**What the task asks:**
Write out all the data again, exactly as shown.

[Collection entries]
=-=-=

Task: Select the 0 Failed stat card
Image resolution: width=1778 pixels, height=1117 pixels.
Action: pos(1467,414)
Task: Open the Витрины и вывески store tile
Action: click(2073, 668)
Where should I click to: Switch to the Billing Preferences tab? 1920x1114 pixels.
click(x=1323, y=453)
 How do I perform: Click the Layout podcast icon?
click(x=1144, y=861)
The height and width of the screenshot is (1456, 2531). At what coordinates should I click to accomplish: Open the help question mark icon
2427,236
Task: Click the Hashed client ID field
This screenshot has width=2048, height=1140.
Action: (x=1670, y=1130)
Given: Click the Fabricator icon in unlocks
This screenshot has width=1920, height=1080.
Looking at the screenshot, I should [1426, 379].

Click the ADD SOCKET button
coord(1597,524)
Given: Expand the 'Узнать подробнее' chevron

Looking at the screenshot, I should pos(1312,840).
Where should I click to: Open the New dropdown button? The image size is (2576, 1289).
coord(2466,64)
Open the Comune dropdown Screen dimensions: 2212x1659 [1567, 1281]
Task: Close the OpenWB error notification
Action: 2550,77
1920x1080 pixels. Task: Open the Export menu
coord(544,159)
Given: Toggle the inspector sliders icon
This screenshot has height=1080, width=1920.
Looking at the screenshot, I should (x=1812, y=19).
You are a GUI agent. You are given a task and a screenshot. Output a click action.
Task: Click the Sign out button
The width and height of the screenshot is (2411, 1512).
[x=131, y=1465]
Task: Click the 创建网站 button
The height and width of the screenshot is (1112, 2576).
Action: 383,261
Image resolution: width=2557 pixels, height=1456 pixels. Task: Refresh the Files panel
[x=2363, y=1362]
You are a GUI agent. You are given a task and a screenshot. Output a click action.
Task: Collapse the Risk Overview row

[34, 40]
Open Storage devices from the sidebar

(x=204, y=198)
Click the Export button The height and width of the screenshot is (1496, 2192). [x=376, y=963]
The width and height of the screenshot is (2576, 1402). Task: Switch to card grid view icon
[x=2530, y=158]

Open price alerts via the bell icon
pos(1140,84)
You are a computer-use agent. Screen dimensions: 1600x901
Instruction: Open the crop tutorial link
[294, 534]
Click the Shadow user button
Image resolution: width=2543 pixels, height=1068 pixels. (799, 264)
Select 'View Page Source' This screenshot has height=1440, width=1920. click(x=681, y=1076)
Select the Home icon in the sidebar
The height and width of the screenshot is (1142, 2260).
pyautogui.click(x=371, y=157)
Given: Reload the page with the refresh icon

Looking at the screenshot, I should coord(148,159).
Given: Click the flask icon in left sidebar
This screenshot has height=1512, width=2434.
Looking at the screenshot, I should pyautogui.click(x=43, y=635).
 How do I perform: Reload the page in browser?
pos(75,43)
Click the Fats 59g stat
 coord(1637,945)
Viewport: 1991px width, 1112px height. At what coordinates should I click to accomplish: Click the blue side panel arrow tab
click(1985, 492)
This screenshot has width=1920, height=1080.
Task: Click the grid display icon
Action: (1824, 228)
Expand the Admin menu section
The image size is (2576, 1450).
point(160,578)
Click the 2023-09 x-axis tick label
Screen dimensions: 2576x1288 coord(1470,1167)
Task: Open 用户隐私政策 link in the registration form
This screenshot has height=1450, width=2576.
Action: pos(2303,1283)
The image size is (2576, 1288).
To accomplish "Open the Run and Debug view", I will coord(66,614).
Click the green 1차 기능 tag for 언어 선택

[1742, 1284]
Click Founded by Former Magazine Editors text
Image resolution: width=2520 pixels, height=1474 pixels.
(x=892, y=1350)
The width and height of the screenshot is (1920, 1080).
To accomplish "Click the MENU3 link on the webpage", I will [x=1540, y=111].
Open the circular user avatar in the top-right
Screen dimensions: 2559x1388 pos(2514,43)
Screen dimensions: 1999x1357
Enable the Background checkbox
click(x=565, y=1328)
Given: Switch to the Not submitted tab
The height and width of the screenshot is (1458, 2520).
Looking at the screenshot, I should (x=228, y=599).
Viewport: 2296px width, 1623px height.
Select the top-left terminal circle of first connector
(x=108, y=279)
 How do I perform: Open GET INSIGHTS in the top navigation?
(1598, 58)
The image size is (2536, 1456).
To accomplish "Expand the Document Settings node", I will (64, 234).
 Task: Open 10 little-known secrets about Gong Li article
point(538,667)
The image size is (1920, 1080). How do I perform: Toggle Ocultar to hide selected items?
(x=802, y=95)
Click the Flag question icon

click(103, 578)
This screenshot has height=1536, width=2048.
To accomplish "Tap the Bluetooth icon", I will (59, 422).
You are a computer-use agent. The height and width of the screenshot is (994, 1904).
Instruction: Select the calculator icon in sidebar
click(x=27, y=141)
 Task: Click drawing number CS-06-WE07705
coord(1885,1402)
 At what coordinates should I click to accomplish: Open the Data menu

=-=-=

**Output below:**
Task: Select the 0 Failed stat card
Image resolution: width=1778 pixels, height=1117 pixels.
Action: pos(1467,414)
Task: Open the Витрины и вывески store tile
Action: click(2073, 668)
Where should I click to: Switch to the Billing Preferences tab? 1920x1114 pixels.
click(x=1323, y=453)
 How do I perform: Click the Layout podcast icon?
click(x=1144, y=861)
The height and width of the screenshot is (1456, 2531). At what coordinates should I click to accomplish: Open the help question mark icon
2427,236
Task: Click the Hashed client ID field
This screenshot has width=2048, height=1140.
Action: (x=1670, y=1130)
Given: Click the Fabricator icon in unlocks
This screenshot has width=1920, height=1080.
Looking at the screenshot, I should [1426, 379].

Click the ADD SOCKET button
coord(1597,524)
Given: Expand the 'Узнать подробнее' chevron

Looking at the screenshot, I should pos(1312,840).
Where should I click to: Open the New dropdown button? The image size is (2576, 1289).
coord(2466,64)
Open the Comune dropdown Screen dimensions: 2212x1659 [1567, 1281]
Task: Close the OpenWB error notification
Action: 2550,77
1920x1080 pixels. Task: Open the Export menu
coord(544,159)
Given: Toggle the inspector sliders icon
This screenshot has height=1080, width=1920.
Looking at the screenshot, I should (x=1812, y=19).
You are a GUI agent. You are given a task and a screenshot. Output a click action.
Task: Click the Sign out button
The width and height of the screenshot is (2411, 1512).
[x=131, y=1465]
Task: Click the 创建网站 button
The height and width of the screenshot is (1112, 2576).
Action: 383,261
Image resolution: width=2557 pixels, height=1456 pixels. Task: Refresh the Files panel
[x=2363, y=1362]
You are a GUI agent. You are given a task and a screenshot. Output a click action.
Task: Collapse the Risk Overview row

[34, 40]
Open Storage devices from the sidebar

(x=204, y=198)
Click the Export button The height and width of the screenshot is (1496, 2192). [x=376, y=963]
The width and height of the screenshot is (2576, 1402). Task: Switch to card grid view icon
[x=2530, y=158]

Open price alerts via the bell icon
pos(1140,84)
You are a computer-use agent. Screen dimensions: 1600x901
Instruction: Open the crop tutorial link
[294, 534]
Click the Shadow user button
Image resolution: width=2543 pixels, height=1068 pixels. (799, 264)
Select 'View Page Source' This screenshot has height=1440, width=1920. click(x=681, y=1076)
Select the Home icon in the sidebar
The height and width of the screenshot is (1142, 2260).
pyautogui.click(x=371, y=157)
Given: Reload the page with the refresh icon

Looking at the screenshot, I should coord(148,159).
Given: Click the flask icon in left sidebar
This screenshot has height=1512, width=2434.
Looking at the screenshot, I should pyautogui.click(x=43, y=635).
 How do I perform: Reload the page in browser?
pos(75,43)
Click the Fats 59g stat
 coord(1637,945)
Viewport: 1991px width, 1112px height. At what coordinates should I click to accomplish: Click the blue side panel arrow tab
click(1985, 492)
This screenshot has width=1920, height=1080.
Task: Click the grid display icon
Action: (1824, 228)
Expand the Admin menu section
The image size is (2576, 1450).
point(160,578)
Click the 2023-09 x-axis tick label
Screen dimensions: 2576x1288 coord(1470,1167)
Task: Open 用户隐私政策 link in the registration form
This screenshot has height=1450, width=2576.
Action: pos(2303,1283)
The image size is (2576, 1288).
To accomplish "Open the Run and Debug view", I will coord(66,614).
Click the green 1차 기능 tag for 언어 선택

[1742, 1284]
Click Founded by Former Magazine Editors text
Image resolution: width=2520 pixels, height=1474 pixels.
(x=892, y=1350)
The width and height of the screenshot is (1920, 1080).
To accomplish "Click the MENU3 link on the webpage", I will [x=1540, y=111].
Open the circular user avatar in the top-right
Screen dimensions: 2559x1388 pos(2514,43)
Screen dimensions: 1999x1357
Enable the Background checkbox
click(x=565, y=1328)
Given: Switch to the Not submitted tab
The height and width of the screenshot is (1458, 2520).
Looking at the screenshot, I should (x=228, y=599).
Viewport: 2296px width, 1623px height.
Select the top-left terminal circle of first connector
(x=108, y=279)
 How do I perform: Open GET INSIGHTS in the top navigation?
(1598, 58)
The image size is (2536, 1456).
To accomplish "Expand the Document Settings node", I will (64, 234).
 Task: Open 10 little-known secrets about Gong Li article
point(538,667)
The image size is (1920, 1080). How do I perform: Toggle Ocultar to hide selected items?
(x=802, y=95)
Click the Flag question icon

click(103, 578)
This screenshot has height=1536, width=2048.
To accomplish "Tap the Bluetooth icon", I will (59, 422).
You are a computer-use agent. The height and width of the screenshot is (994, 1904).
Instruction: Select the calculator icon in sidebar
click(x=27, y=141)
 Task: Click drawing number CS-06-WE07705
coord(1885,1402)
 At what coordinates should I click to accomplish: Open the Data menu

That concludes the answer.